Drop all pictures and repeat exactly the lines from the line holding "Select the CONSOMMÉ column header" through the end of the records.

(Collected data)
══════════

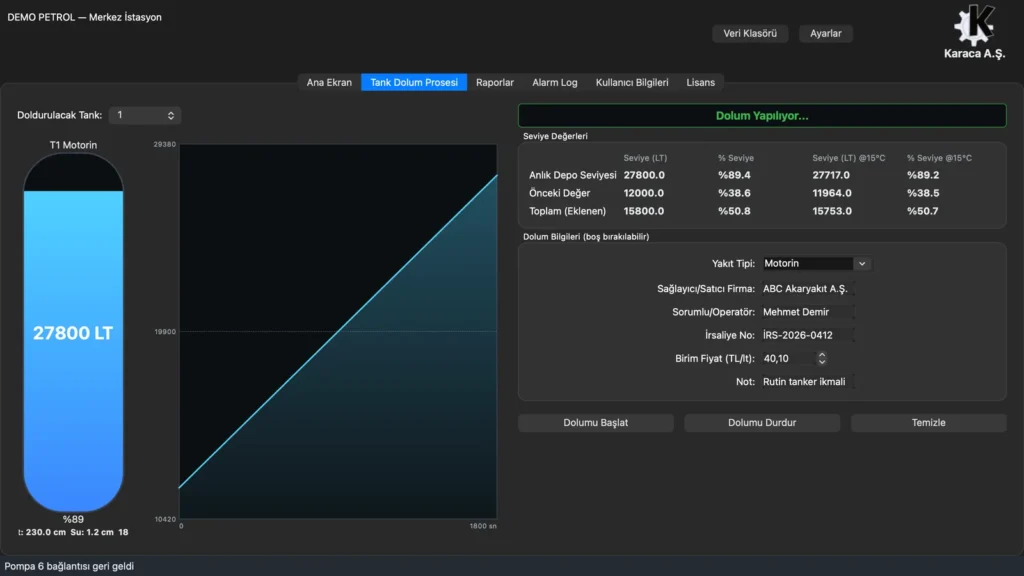
Task: Click the Ayarlar button
Action: (825, 33)
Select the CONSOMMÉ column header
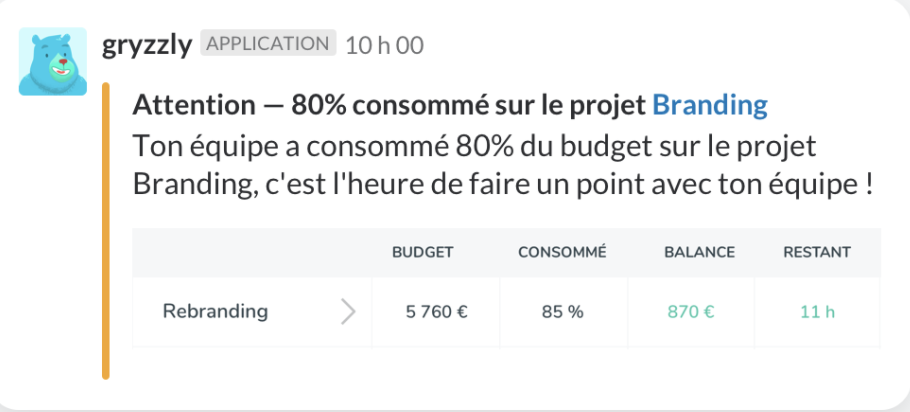Viewport: 910px width, 412px height. [562, 253]
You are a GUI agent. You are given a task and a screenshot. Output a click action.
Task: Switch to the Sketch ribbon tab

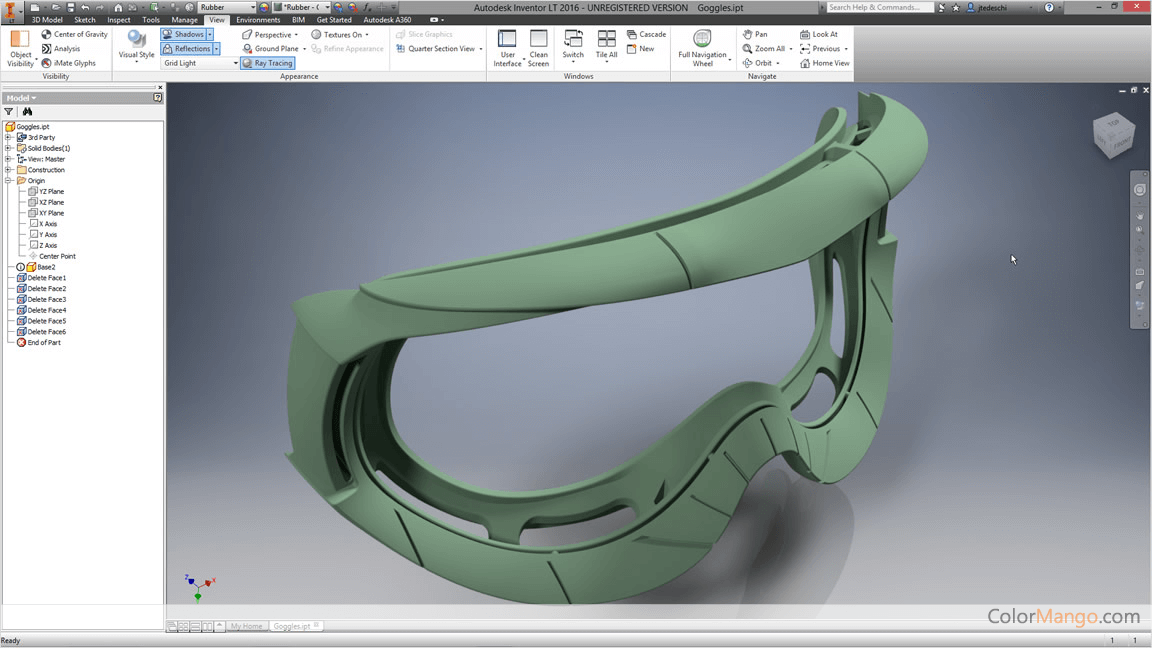[85, 20]
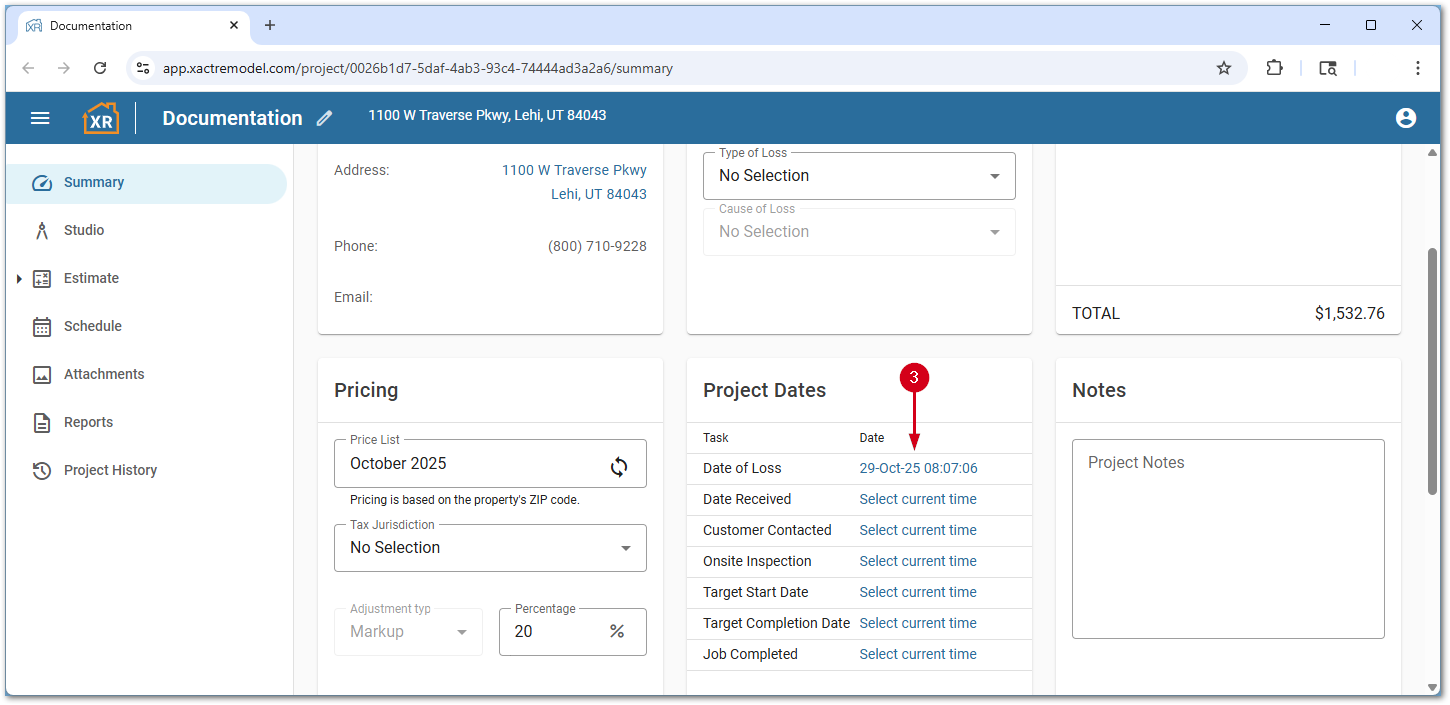
Task: Select current time for Date Received
Action: 917,499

══════════

Exercise output:
Select the CONSOMMÉ column header
Viewport: 910px width, 412px height. [562, 253]
You are a GUI agent. You are given a task and a screenshot. Output a click action.
Task: Switch to the Sketch ribbon tab

[85, 20]
Task: Select current time for Date Received
Action: 917,499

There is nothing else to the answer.